Mountain Bike Size Guide: Things to Consider

Mountain bike geometry is the shape of the bike. Several separate and substantial dimensions make up the overall shape and geometry of your mountain bike. Reach and Stack is the two key measurements that will influence the way your bike will fit.

Bear in mind that while these words are from the world of track, triathlon & time trial, those numbers will not be transferred to your mountain bike from your tri-bike.

  • Reach
  • Stack
  • Head (Tube) Angle
  • Chainstay Length
  • Bottom Bracket Height
  • Wheelbase

1. Reach

The reach measurement is the horizontal distance between the bottom bracket and the middle of the head tube on a mountain bike. This is arguably the most significant mountain bike fit statistic because it affects your bike’s cockpit length as you stand on the pedals and how much range of motion you can use in your hips to maintain a healthy, stable riding position.

2. Stack

Stack, the vertical distance from the bottom bracket to the head tube’s bracket middle, is the next relevant mountain bike geometry measurement. This is essentially a seated pedaling place gauge and relative height of the handlebar. With headset spacers & handlebar elevation for increased stack height, this can be changed to a degree.

3. Head (Tube) Angle

The head angle, or head tube angle, is the angle between your mountain bike’s front fork and the deck. While other parameters go into what makes the front wheel behave, this industry’s key metric is to evaluate front-wheel characteristics (fork offset, trail, etc.). A lower number (e.g., 65 °) compared to a “steep” head angle is a “slack” mountain bike head angle.

4. Chainstay Length

For each rider, chainstay length preference is personal. The distance between the center of mass and the center of mass rider and the rear axle is determined effectively by this calculation. The rear wheel for bikes with short chainstays is closer to being “under” the rider.

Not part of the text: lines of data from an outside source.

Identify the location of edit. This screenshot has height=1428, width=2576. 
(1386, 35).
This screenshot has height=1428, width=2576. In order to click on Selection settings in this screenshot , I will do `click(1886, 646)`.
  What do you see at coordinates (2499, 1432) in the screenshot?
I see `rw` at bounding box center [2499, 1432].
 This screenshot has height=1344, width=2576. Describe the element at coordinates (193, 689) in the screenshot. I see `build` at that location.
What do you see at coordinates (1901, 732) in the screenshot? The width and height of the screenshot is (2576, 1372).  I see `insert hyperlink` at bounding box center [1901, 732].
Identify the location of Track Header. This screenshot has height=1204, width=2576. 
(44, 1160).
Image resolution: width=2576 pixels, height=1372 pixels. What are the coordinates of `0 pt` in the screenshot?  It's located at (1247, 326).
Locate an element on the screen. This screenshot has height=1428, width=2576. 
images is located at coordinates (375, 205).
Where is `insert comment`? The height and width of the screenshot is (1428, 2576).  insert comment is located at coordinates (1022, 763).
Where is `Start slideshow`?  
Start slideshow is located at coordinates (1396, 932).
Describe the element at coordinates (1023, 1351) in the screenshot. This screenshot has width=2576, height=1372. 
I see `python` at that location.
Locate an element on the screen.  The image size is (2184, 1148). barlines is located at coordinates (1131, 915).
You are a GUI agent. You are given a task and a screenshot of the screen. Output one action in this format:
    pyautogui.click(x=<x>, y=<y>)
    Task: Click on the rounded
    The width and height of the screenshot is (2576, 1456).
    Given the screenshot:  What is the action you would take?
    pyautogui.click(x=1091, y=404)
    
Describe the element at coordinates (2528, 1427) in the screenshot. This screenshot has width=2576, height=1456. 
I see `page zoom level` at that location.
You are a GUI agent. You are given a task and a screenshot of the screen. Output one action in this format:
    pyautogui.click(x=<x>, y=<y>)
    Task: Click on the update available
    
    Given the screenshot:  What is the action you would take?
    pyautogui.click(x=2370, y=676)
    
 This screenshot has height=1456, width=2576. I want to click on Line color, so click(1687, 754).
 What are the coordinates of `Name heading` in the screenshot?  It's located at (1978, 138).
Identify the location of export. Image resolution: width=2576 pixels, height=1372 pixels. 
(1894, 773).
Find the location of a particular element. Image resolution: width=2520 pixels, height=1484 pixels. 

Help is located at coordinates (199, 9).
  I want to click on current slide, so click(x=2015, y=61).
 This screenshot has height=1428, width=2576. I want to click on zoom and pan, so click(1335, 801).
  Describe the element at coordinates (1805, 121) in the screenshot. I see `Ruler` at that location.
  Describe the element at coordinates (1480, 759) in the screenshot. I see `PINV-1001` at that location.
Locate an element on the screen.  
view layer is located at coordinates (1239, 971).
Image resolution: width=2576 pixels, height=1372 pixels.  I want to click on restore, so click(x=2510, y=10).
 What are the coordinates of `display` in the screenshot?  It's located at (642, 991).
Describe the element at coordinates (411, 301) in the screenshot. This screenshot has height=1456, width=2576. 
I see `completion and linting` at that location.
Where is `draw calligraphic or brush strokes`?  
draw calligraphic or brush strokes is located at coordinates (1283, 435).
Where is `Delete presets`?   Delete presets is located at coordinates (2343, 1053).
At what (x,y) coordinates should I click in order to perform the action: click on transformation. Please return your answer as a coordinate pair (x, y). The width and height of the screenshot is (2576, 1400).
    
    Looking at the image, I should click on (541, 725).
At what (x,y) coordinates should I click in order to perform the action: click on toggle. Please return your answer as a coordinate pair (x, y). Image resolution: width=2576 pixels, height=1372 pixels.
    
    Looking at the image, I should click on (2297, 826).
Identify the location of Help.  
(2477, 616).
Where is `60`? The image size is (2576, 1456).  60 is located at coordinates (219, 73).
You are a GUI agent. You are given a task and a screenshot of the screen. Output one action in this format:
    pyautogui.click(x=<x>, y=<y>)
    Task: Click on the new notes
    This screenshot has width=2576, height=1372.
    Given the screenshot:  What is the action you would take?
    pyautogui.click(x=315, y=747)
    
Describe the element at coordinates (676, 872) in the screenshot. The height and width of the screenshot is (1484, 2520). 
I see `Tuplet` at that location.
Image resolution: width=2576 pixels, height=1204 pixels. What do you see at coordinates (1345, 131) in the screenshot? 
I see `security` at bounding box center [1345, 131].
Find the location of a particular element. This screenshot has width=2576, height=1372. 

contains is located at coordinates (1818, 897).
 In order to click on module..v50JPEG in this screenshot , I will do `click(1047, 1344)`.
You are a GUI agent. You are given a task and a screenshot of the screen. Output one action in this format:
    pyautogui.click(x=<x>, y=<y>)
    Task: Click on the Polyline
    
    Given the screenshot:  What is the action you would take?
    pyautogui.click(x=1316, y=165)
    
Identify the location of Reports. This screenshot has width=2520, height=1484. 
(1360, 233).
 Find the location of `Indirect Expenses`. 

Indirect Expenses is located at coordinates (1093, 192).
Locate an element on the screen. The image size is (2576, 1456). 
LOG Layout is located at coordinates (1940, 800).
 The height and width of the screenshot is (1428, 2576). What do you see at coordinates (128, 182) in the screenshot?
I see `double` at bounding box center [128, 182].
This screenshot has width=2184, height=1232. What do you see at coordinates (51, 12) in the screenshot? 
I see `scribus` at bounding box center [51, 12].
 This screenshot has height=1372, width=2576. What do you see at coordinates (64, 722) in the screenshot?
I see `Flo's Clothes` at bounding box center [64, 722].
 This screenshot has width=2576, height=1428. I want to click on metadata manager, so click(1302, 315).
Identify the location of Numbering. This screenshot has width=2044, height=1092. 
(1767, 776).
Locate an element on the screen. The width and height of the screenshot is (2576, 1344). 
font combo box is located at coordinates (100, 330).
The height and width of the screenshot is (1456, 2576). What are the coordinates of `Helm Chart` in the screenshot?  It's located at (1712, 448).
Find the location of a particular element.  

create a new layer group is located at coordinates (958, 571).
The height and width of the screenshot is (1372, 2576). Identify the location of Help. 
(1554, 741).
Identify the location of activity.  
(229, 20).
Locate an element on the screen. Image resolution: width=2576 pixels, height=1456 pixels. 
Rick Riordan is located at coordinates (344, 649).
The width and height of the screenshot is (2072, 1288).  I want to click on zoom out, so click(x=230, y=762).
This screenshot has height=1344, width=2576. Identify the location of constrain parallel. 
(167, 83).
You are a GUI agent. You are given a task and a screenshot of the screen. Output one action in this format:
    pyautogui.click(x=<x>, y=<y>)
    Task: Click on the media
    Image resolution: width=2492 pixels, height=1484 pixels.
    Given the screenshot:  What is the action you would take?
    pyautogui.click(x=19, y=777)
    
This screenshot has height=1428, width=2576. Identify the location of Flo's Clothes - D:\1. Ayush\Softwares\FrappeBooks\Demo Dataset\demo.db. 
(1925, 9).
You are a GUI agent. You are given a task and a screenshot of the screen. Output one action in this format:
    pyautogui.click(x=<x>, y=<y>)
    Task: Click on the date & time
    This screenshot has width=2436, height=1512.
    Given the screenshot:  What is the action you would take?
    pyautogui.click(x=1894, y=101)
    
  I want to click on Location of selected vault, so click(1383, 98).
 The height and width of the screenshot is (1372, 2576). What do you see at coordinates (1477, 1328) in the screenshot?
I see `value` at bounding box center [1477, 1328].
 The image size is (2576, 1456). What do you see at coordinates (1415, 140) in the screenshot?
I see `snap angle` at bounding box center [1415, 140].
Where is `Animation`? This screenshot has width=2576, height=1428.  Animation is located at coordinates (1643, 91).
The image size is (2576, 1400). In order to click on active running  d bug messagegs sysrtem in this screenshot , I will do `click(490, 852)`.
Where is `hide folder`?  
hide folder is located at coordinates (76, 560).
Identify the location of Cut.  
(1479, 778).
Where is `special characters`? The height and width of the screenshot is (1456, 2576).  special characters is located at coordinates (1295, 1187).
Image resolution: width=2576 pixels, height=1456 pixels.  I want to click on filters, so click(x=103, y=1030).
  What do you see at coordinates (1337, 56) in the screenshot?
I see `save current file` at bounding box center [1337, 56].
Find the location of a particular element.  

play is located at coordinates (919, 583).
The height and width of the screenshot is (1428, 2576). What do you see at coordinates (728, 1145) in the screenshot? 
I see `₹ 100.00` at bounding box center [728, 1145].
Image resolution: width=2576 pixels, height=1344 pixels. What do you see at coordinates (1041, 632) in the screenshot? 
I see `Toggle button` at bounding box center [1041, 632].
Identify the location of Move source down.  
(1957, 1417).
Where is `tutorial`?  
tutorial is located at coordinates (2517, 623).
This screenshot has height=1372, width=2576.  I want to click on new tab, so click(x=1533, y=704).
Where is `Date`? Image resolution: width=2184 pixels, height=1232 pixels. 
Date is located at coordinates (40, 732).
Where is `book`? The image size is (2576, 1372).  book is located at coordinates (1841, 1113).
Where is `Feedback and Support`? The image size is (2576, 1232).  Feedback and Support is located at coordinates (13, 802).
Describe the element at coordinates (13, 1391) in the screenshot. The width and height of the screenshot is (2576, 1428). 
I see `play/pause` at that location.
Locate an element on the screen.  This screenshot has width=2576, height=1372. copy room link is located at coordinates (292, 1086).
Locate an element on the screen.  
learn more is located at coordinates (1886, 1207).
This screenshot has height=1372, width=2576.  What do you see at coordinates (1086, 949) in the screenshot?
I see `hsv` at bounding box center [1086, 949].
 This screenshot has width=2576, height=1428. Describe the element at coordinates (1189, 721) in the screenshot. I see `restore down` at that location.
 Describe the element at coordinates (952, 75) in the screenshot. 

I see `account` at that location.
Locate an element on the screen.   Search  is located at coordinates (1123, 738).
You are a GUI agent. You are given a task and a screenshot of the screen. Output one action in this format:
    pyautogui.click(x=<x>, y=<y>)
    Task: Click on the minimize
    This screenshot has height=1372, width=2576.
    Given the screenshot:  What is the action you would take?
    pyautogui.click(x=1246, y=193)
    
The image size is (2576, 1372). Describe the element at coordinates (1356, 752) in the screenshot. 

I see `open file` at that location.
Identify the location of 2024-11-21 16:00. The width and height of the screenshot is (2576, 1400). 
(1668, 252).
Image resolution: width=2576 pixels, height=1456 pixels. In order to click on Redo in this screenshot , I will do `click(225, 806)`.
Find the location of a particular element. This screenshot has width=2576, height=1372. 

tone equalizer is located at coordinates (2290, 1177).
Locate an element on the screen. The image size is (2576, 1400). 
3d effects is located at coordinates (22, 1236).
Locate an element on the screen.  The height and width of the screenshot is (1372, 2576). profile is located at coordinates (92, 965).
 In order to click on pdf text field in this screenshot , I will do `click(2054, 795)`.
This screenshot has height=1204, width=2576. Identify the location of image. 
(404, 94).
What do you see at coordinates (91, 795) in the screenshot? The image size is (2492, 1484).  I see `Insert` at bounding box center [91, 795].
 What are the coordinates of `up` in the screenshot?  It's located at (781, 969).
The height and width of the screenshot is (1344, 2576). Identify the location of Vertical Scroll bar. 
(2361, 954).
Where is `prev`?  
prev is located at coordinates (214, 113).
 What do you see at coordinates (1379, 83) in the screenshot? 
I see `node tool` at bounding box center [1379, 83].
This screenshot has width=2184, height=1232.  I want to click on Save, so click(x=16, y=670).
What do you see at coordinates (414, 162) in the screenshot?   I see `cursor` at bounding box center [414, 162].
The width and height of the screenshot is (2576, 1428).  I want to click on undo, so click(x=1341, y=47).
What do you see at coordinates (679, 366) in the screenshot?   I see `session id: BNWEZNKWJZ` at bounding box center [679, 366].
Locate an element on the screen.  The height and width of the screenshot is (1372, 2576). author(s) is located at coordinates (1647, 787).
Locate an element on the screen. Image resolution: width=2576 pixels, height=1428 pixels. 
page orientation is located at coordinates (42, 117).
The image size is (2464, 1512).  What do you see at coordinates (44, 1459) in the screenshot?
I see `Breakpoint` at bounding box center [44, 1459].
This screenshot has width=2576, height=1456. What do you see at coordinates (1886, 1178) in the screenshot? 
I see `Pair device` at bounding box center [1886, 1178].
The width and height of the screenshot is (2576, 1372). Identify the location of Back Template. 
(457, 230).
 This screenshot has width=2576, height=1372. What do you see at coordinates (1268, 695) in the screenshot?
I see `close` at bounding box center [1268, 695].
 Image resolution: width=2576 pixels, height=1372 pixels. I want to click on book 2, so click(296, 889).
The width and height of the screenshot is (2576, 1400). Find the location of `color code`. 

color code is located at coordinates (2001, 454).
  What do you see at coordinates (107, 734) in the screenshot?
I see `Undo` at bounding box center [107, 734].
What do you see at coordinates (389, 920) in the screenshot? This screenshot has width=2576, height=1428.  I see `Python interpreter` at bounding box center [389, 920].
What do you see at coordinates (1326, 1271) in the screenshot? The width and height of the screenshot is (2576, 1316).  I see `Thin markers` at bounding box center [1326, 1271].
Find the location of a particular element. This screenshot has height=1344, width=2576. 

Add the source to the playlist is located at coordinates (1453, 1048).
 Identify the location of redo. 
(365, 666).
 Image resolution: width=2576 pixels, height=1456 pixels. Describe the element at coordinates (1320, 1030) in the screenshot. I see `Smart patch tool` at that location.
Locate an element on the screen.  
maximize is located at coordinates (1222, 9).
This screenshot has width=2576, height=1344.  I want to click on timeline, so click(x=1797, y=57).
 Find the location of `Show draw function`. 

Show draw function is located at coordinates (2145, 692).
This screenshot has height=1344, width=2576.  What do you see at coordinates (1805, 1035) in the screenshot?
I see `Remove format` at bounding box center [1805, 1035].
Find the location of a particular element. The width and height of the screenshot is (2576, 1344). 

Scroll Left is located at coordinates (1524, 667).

Short chainstays allow the rider, with their weight, to be more dynamic. This implies more short manuals & wheelies and general ease to get the front wheel off the ground.

5. Bottom Bracket Height

The gap between the ground and the middle of the cranks is the bottom bracket height on your mountain bike. The vertical difference between the bracket at the bottom and the bracket wheel axles, “Lower Bracket Drop,” is referred to by some manufacturers.

They test the same mountain bike feature efficiently, which is how low your mass center is. Much like your lowered sports car, low-bottom bracket bikes corner like they’re on rails and seamlessly move from turn to turn.

6. Wheelbase

A variety of variables related to a mountain bike’s wheelbase length, including Head Tube Angle, Reach, and Chainstay Length, which we have previously addressed. The overall wheelbase is the culmination of both of these variables.

The trick to wheelbase is to improve stability by raising the gap between your front and rear axles, while shortening the wheelbase would make a bike more maneuverable.

Final Words

That’s a lot of details, and although we’ve only covered the basics, this should give you enough context to choose a mountain bike of the right size. That said, there is still no alternative to going out there and riding some bikes for checking.

There’s always a little bit of an inexplicable thing out there when choosing a mountain bike, an enigmatic link to a particular trip. So take this knowledge with a grain of salt, throw your leg over a couple of bikes, and go ride! It all suits and looks excellent.

Tom Fortune has been reviewing cycling products for several years from his home in the French Alps. As a freelance mountain bike wrtier, he mainly reviews mountain bike products but also reviews road cycling products independently.